Prompt:
Begin with the first line of the listing and quote every line through the one containing "college (311, 1327)"; give only those lines.

Provided information:
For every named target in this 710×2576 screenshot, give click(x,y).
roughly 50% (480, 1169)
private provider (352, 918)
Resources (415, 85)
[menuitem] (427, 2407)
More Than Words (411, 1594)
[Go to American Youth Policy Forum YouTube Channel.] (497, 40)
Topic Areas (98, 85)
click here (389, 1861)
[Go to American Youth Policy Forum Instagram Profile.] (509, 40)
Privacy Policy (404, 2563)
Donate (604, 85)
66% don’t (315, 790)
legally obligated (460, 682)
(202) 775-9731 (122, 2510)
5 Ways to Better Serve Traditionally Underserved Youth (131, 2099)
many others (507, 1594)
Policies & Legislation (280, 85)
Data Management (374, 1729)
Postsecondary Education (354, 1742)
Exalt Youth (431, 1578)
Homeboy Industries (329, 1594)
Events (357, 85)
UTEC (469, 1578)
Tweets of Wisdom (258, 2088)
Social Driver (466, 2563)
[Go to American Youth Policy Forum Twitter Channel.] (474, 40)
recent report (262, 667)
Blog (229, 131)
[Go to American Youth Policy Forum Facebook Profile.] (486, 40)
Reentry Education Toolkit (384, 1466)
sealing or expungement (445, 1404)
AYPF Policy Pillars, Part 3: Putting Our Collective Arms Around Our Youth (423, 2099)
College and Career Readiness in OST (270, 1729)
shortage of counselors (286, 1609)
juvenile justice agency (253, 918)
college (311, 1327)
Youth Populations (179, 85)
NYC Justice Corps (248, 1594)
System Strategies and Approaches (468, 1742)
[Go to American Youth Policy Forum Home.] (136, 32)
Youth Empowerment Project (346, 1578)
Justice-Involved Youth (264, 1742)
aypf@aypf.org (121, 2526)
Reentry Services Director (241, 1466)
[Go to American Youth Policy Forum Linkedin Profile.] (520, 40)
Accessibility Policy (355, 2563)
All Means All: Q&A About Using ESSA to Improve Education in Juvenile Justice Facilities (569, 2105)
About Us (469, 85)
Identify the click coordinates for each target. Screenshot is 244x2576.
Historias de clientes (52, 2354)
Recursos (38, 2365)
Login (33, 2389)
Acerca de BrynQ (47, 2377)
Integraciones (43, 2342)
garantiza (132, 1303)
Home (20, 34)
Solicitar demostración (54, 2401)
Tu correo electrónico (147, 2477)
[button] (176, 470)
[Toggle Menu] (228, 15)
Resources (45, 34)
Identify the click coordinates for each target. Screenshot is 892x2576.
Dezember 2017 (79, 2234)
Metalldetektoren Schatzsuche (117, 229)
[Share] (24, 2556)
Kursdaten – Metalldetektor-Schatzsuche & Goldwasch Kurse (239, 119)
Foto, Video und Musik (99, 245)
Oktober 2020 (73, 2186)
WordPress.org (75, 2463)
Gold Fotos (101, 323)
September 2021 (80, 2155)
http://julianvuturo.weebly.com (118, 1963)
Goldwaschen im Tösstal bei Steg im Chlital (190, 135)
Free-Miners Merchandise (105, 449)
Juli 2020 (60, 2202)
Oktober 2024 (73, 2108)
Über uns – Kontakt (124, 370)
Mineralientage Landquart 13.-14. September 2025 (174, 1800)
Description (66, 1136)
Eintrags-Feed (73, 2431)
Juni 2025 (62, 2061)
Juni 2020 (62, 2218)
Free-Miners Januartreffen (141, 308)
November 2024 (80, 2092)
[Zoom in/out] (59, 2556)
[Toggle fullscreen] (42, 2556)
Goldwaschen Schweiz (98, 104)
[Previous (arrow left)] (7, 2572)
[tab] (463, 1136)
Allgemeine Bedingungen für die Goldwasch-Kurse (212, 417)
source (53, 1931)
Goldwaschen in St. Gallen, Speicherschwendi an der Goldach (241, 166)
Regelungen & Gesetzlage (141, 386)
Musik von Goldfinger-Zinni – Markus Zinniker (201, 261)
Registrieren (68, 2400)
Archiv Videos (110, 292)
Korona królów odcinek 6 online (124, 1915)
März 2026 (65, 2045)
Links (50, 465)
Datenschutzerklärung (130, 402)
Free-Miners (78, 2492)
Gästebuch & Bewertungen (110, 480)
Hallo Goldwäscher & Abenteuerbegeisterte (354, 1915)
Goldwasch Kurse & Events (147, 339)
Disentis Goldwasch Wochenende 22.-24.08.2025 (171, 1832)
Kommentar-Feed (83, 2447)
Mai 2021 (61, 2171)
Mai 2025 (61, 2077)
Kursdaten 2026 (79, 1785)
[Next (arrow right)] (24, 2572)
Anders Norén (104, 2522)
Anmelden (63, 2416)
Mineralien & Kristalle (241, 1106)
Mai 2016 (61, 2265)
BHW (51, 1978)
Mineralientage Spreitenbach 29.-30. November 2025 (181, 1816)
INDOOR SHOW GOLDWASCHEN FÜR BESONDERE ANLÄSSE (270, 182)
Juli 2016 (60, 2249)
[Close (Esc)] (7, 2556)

Answer for the task:
For every named target in this 710×2576 screenshot, give click(x,y).
roughly 50% (480, 1169)
private provider (352, 918)
Resources (415, 85)
[menuitem] (427, 2407)
More Than Words (411, 1594)
[Go to American Youth Policy Forum YouTube Channel.] (497, 40)
Topic Areas (98, 85)
click here (389, 1861)
[Go to American Youth Policy Forum Instagram Profile.] (509, 40)
Privacy Policy (404, 2563)
Donate (604, 85)
66% don’t (315, 790)
legally obligated (460, 682)
(202) 775-9731 (122, 2510)
5 Ways to Better Serve Traditionally Underserved Youth (131, 2099)
many others (507, 1594)
Policies & Legislation (280, 85)
Data Management (374, 1729)
Postsecondary Education (354, 1742)
Exalt Youth (431, 1578)
Homeboy Industries (329, 1594)
Events (357, 85)
UTEC (469, 1578)
Tweets of Wisdom (258, 2088)
Social Driver (466, 2563)
[Go to American Youth Policy Forum Twitter Channel.] (474, 40)
recent report (262, 667)
Blog (229, 131)
[Go to American Youth Policy Forum Facebook Profile.] (486, 40)
Reentry Education Toolkit (384, 1466)
sealing or expungement (445, 1404)
AYPF Policy Pillars, Part 3: Putting Our Collective Arms Around Our Youth (423, 2099)
College and Career Readiness in OST (270, 1729)
shortage of counselors (286, 1609)
juvenile justice agency (253, 918)
college (311, 1327)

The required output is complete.